Turning Properties Into Performance

Since 2019, I’ve managed residential investments from acquisition through renovation and resale. Each project reflects disciplined planning, cost control, and hands-on execution; balancing budgets, timelines, and vendor coordination to deliver measurable returns.

Explore the portfolio below to see before-and-after transformations and the financial impact behind each property.

Purchased as a distressed 4BR/3BA for $19.9K, this property became both a college house-hack and a long-term flip. Over four years, I managed a full interior gut including new sheetrock, $6K electrical panels, refinished floors, and updated kitchens and baths, all while living in the property to eliminate rent. Despite unexpected title litigation delaying resale, the project exited at $130K in 2023, netting an estimated $65K profit and a 200%+ ROI.

Purchased under market for $11K (≈$13K after closing), this mobile home was repositioned as a stabilized rental in a park that allows leasing. Roughly $10K was invested in HVAC replacement, carport materials, and light cosmetic updates. With lot rent at $1,150 and a tenant secured at $1,750/month immediately post-rehab, the property now generates ~$600 in monthly cash flow; a 31% cash-on-cash ROI. While also retaining upside once permitted carport work is complete.
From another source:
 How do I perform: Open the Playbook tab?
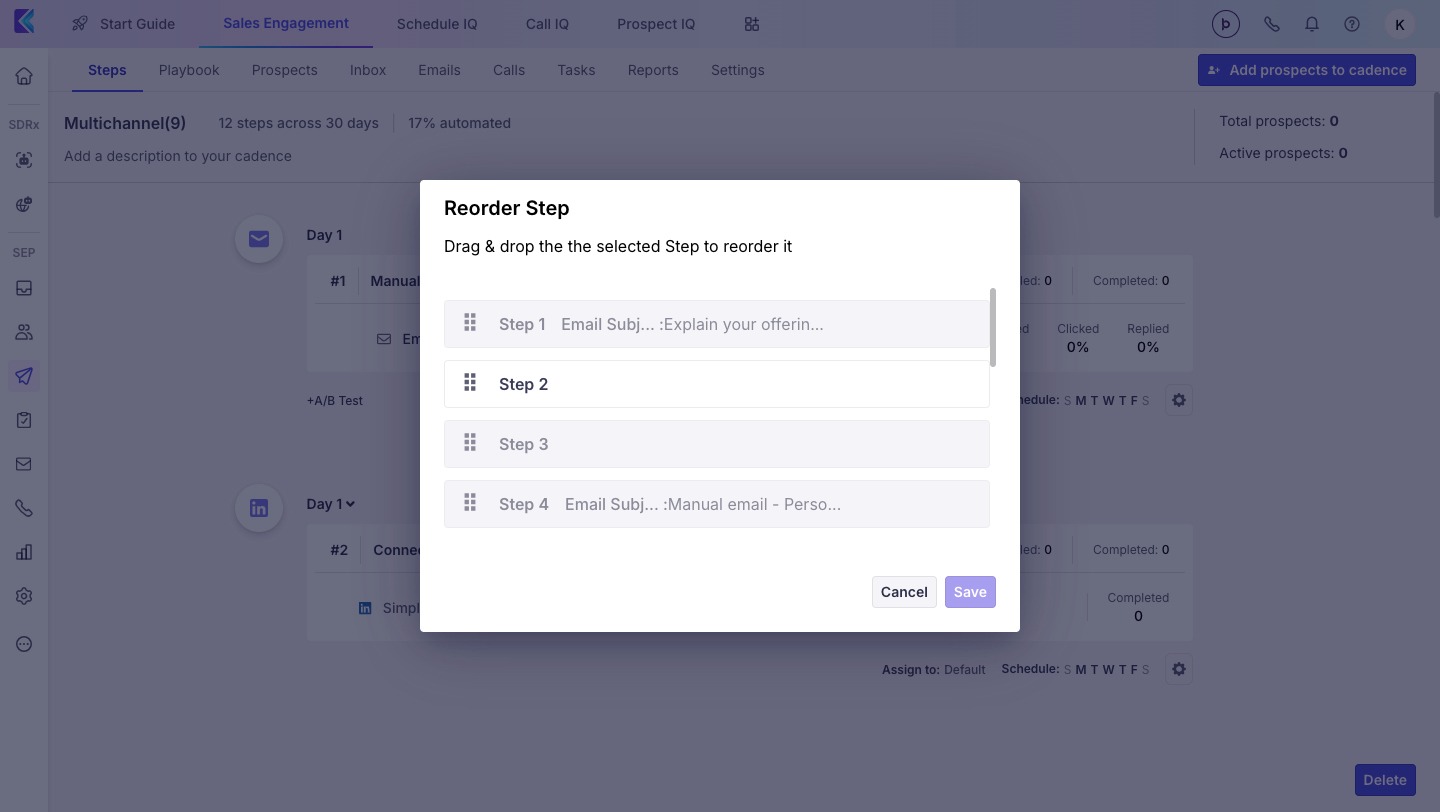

Acquired for just $2,500 in a park with $40K+ renovated comps, this mobile home was a fast-turnaround flip. I invested roughly $2K into light rehab, cosmetic touch-ups, trash-out, and minor repairsand managed carrying costs of $1,086/month lot rent by reselling quickly. Within two months, the property sold for $16K, delivering an estimated $9.3K profit and ~140% cash-on-cash ROI.

Purchased for $175K with a $13K lender credit, this Bradenton condo was stabilized as a long-term rental in the Palms of Cortez community. The all-in monthly payment (mortgage, taxes, insurance) came to about $1,525, offset by a tenant lease at $1,575. While cash flow is slim at roughly $50/month (~$600 annually), the play is strategic: secure positive coverage now while holding for long-term appreciation in a desirable submarket. The deal demonstrates effective use of lender credits, conservative leverage, and a disciplined buy-and-hold approach.